Copy out only those lines running from the line with "under top plot" to the end of the listing, keeping each one exactly as it is.
Start of Provided information
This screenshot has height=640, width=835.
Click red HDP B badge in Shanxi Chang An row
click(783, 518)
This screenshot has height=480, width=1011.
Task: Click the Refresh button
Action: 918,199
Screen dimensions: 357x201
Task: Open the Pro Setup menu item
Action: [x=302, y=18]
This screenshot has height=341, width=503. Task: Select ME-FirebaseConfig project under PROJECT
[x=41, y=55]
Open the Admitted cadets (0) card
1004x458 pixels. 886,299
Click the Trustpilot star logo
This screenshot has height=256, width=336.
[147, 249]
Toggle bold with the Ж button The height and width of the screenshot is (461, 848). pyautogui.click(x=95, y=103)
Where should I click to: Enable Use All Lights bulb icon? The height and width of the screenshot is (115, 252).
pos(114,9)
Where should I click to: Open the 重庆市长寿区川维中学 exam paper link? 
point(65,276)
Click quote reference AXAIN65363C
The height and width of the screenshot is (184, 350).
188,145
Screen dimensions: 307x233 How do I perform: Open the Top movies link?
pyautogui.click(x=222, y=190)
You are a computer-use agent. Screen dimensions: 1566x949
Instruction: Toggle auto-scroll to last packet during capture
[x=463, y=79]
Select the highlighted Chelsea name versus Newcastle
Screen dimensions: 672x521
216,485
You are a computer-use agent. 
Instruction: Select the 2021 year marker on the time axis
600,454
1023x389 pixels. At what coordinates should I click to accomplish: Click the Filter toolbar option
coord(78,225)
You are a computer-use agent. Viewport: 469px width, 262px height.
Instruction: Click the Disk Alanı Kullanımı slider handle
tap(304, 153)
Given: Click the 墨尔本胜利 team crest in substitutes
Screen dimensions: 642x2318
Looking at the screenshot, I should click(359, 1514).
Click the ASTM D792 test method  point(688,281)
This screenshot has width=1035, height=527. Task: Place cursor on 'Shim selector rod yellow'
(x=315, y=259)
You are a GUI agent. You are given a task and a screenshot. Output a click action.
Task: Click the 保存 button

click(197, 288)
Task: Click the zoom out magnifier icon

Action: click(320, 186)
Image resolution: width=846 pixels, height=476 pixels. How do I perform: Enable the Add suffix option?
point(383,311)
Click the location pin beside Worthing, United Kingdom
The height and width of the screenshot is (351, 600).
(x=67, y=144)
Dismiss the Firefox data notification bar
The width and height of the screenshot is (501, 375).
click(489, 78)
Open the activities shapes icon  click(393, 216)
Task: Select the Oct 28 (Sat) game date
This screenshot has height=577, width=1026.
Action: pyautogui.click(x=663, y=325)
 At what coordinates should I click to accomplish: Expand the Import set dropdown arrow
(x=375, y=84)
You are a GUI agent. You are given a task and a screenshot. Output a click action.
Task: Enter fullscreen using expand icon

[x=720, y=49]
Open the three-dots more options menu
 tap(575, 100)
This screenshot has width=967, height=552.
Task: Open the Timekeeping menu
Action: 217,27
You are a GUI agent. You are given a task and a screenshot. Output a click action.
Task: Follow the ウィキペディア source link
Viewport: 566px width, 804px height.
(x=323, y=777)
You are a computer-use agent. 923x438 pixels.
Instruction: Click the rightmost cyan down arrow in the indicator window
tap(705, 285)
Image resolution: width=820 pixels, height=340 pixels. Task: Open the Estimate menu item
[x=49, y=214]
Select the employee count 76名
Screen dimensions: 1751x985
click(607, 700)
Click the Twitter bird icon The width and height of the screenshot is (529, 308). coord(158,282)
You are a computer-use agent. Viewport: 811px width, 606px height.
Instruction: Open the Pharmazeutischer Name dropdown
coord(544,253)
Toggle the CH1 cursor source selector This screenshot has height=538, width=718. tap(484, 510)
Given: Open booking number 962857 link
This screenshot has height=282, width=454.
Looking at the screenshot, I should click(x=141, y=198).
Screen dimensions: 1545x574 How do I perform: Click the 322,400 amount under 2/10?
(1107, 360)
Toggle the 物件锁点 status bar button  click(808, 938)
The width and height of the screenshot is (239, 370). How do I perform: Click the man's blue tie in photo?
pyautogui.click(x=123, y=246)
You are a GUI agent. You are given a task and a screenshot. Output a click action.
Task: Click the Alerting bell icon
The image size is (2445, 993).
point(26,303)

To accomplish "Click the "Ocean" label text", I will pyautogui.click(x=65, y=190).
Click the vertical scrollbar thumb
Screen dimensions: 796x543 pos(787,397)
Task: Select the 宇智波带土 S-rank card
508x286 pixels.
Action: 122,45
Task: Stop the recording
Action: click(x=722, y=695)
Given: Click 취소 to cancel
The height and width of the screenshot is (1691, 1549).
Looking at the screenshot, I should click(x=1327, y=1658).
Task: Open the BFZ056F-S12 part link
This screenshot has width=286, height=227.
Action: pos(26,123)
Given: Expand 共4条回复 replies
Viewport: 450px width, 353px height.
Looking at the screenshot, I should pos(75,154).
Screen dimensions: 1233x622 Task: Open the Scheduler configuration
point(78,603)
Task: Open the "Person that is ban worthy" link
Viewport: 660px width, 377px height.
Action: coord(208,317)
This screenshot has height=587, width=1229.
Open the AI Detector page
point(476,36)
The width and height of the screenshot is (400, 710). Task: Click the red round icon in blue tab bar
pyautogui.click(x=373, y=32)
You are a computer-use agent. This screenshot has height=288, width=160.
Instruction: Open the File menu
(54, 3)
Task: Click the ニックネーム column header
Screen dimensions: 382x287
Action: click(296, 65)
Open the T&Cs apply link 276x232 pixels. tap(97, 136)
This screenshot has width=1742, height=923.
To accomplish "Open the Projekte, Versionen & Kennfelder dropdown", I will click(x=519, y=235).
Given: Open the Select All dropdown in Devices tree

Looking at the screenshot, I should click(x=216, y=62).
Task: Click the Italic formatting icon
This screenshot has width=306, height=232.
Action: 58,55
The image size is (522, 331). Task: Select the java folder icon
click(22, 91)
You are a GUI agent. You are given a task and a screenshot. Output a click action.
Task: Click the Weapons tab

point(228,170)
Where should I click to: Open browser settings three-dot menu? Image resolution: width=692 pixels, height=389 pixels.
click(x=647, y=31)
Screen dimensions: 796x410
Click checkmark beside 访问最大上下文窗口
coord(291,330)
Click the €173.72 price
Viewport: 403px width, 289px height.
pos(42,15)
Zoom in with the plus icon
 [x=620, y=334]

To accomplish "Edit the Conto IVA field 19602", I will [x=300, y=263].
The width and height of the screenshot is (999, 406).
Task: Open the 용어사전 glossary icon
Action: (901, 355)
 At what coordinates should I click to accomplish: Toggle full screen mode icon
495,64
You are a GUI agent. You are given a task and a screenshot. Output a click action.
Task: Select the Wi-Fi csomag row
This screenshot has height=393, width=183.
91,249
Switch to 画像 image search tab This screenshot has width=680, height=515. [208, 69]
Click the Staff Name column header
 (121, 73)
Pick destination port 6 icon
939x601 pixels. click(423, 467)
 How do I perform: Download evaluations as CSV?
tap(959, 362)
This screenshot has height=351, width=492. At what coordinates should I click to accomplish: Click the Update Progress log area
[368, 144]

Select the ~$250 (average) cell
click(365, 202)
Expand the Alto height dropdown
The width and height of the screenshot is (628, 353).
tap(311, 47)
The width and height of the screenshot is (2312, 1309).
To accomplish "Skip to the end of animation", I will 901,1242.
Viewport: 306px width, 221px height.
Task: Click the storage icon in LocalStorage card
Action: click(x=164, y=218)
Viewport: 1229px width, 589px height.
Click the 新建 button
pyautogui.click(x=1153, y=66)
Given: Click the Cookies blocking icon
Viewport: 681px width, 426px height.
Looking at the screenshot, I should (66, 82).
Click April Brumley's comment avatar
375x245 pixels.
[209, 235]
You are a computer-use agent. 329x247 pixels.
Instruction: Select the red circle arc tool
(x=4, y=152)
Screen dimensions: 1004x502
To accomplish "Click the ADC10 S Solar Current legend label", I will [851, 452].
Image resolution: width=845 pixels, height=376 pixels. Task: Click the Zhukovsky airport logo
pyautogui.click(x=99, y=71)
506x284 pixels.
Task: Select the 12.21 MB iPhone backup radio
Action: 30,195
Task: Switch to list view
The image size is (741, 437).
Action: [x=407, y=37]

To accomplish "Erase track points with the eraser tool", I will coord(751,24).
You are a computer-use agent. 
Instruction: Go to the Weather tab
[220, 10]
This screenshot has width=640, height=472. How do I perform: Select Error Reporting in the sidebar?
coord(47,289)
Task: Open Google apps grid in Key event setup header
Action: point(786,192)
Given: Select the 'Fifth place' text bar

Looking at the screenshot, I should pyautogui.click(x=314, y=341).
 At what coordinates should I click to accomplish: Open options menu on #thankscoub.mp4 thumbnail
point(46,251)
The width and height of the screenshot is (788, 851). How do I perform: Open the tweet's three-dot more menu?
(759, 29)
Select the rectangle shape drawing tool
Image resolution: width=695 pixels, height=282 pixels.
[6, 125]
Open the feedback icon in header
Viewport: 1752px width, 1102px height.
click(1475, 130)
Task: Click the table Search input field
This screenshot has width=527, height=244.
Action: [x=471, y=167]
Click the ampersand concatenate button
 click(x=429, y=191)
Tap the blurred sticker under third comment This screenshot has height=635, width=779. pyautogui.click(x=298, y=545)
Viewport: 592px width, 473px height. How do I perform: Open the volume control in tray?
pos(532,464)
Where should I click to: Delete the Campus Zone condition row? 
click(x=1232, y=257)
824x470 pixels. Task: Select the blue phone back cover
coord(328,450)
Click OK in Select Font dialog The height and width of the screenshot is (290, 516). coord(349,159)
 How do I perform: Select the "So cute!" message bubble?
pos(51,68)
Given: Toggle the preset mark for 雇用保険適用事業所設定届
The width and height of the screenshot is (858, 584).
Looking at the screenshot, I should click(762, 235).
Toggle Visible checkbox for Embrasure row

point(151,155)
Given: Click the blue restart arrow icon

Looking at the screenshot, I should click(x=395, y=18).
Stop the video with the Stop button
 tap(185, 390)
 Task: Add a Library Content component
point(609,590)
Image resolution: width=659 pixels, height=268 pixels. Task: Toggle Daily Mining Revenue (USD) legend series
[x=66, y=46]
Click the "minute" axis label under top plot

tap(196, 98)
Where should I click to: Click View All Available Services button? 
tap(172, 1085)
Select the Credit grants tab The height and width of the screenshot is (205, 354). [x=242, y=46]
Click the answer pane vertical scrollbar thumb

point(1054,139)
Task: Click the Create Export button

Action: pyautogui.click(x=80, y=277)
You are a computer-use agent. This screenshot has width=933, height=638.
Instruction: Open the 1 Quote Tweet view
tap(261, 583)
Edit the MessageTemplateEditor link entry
End of Provided information
### Answer for the task:
Click the "minute" axis label under top plot

tap(196, 98)
Where should I click to: Click View All Available Services button? 
tap(172, 1085)
Select the Credit grants tab The height and width of the screenshot is (205, 354). [x=242, y=46]
Click the answer pane vertical scrollbar thumb

point(1054,139)
Task: Click the Create Export button

Action: pyautogui.click(x=80, y=277)
You are a computer-use agent. This screenshot has width=933, height=638.
Instruction: Open the 1 Quote Tweet view
tap(261, 583)
Edit the MessageTemplateEditor link entry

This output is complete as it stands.